Farage’s VIP lane
And his two-faced response to Epstein...
Nigel Farage has spent the past couple of days talking about one of his favourite subjects: beer.
While the nation has been aghast at the revolting camaraderie between Peter Mandelson and Jeffrey Epstein, the Reform leader has been trying to flog his latest tawdry bribe to British voters – promising to reduce the price of a pint by 5p.
The cost of this measure – and Reform’s other pledges to support the pub industry – is expected to hit £5.6 billion (not the £3 billion originally claimed by Reform).
And how does Farage intend to pay for it? Reintroducing the two-child benefit cap, which pushed at least 350,000 kids into poverty and apparently didn’t save the Treasury any money.
Welcome to maths according to Reform, where 1 plus 1 equals whatever number suits Nigel Farage that week.

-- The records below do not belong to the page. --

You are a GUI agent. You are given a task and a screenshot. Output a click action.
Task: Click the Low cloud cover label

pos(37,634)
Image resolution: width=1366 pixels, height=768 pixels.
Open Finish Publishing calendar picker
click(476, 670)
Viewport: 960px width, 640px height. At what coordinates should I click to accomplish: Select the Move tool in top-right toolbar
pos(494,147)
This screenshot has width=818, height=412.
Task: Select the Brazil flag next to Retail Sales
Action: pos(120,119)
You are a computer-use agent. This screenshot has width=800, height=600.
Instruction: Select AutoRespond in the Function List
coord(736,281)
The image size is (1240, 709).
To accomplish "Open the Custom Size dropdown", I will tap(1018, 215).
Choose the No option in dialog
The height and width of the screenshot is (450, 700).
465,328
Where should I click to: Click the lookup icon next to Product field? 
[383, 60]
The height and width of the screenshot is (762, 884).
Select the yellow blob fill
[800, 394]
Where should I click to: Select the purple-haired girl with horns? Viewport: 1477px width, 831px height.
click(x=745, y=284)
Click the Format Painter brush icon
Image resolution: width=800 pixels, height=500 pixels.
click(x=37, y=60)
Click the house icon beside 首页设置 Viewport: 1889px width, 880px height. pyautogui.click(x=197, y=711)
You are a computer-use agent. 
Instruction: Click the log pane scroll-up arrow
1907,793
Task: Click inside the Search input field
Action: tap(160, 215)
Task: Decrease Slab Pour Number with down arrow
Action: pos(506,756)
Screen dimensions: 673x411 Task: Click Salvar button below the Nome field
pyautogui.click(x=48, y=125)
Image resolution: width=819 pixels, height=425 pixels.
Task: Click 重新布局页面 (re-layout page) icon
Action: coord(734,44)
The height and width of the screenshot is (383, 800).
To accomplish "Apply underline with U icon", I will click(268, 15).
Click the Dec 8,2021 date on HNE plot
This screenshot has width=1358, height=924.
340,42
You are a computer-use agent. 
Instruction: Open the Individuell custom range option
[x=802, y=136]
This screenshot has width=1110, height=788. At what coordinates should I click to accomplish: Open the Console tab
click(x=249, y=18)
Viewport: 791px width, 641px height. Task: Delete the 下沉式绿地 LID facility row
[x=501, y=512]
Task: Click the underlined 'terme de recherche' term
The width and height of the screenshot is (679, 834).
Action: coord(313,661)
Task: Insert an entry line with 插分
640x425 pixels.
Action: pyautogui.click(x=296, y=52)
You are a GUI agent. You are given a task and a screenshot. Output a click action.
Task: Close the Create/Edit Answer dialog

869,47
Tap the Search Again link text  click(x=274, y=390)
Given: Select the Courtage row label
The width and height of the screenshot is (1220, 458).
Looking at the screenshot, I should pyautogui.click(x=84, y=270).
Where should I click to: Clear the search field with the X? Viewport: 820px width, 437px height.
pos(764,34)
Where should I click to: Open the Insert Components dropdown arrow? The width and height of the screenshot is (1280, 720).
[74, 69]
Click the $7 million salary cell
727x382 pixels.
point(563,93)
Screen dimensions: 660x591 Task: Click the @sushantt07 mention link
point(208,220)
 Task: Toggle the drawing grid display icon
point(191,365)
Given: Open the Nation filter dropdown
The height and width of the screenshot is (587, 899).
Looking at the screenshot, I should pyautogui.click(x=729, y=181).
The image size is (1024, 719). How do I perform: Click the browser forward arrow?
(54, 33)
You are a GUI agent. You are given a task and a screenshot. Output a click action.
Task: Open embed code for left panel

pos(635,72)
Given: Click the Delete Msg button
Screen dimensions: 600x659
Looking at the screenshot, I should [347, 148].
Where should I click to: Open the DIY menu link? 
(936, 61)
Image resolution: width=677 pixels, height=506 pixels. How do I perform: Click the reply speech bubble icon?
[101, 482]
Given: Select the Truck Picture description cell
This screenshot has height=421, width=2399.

This policy epitomises Farage’s duplicitous working-class charade. He’s offering a virtually non-existent discount on beer in exchange for rampant child poverty, while parading around as the people’s champion.
And the pantomime doesn’t end there. I’m convinced that Farage is pictured so often with a beer in hand when he’s out campaigning because he can’t stand to interact with the British public without the influence of alcohol.
We all know who Farage really is: a snob. A privately educated former City trader who spends his evenings in Mayfair clubs – he’s a member of 5 Hertford Street – and his weekends (increasingly) in Dubai.
And Reform is being moulded in his image.
I know it’s a point that has often been made, but Farage and his mates are dripping in money – a fact that has only been emphasised in recent weeks following the new defections from the Conservative Party.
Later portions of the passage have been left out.